Y cuanto más “opuesto” sea el punto de vista, más posibilidad (potencial) de que se rompan los reduccionismos propios de nuestra subjetividad. ¿Por qué tantas veces tememos dialogar sobre política? Porque en el fondo creemos que la posición contraria representa una amenaza. ¿Qué hay de malo en que el otro intente convencerme de su punto de vista —con los argumentos correspondientes— si tenemos presente que siempre tenemos la libertad de sacar nuestras propias conclusiones? ¿Nos damos esa libertad para escuchar? ¿Preservamos esa distancia crítica? ¿Nos permitimos repreguntar para ver qué hay de verdadero en la posición contraria?
Se puede hablar de todo, cuando se quiere honestamente conocer cómo piensa el otro y casi no quedan temas para hablar cuando sólo estamos buscando reforzar nuestros puntos de vista.

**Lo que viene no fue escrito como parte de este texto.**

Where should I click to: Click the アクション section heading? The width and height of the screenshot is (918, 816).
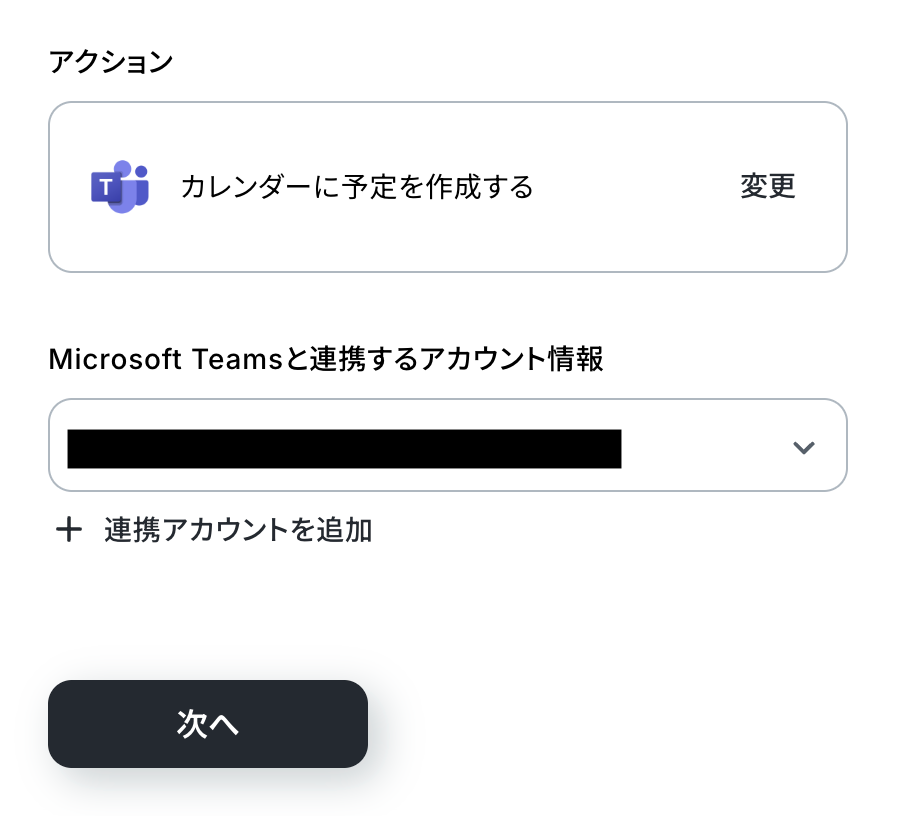pyautogui.click(x=110, y=62)
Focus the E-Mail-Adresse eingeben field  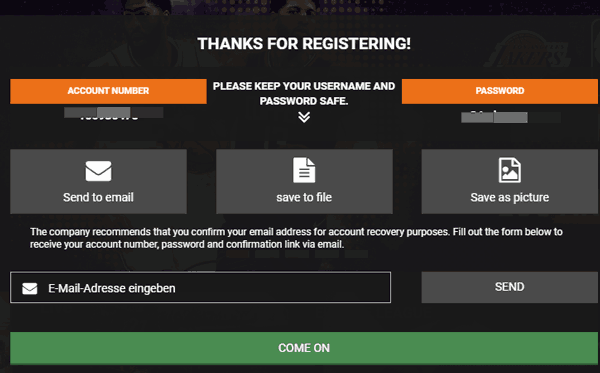[x=201, y=287]
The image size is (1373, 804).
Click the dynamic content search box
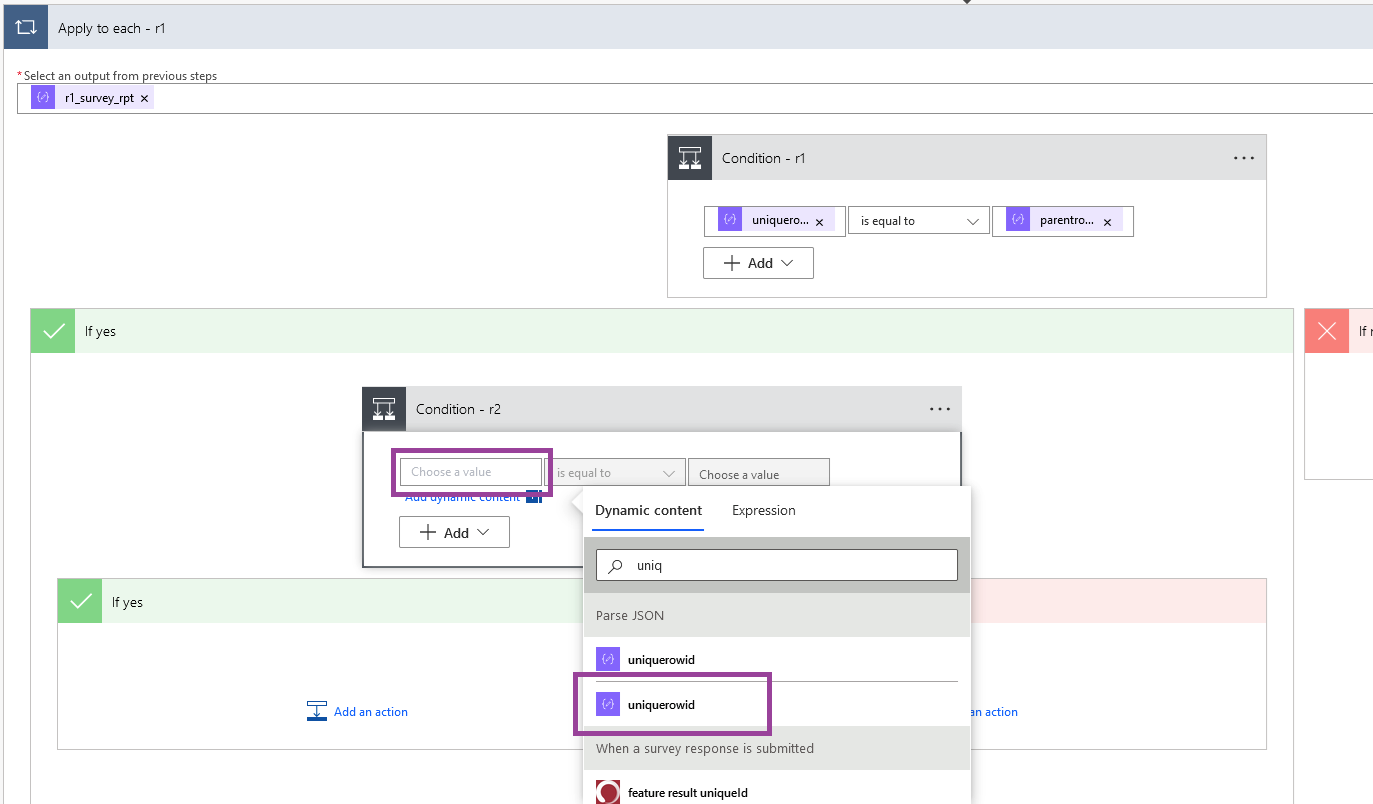[x=776, y=564]
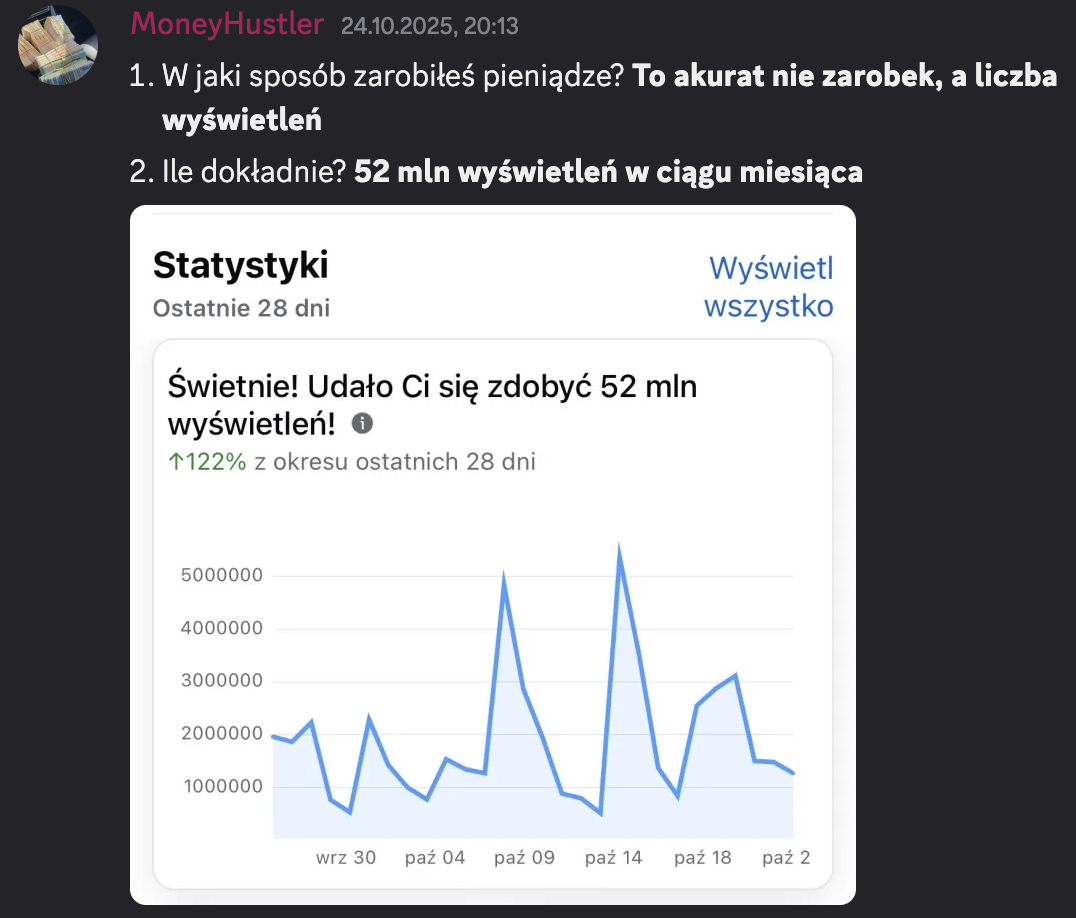Click the paź 14 date label
Viewport: 1076px width, 918px height.
point(614,858)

En estos días he leído varios comentarios acerca de cómo el diálogo en familia comenzó a polarizarse luego de las últimas elecciones. Si no practicamos hablar con quienes sostienen posiciones contrarias a la nuestra dentro del ámbito familiar (donde nos unen generalmente lazos de amor y respeto) cómo pretendemos que se de esa conversación en el ámbito público? ¿A dónde vamos a aprender a hacerlo?
Yo creo que sí, hay que hablar de política en el asado del domingo, en la cena con amigos, al menos de vez en cuando. Y si la cosa termina mal, pedir disculpas y volver a intentarlo. Ya lo decía Habermas, la democracia sin diálogo es otro mundo imaginario.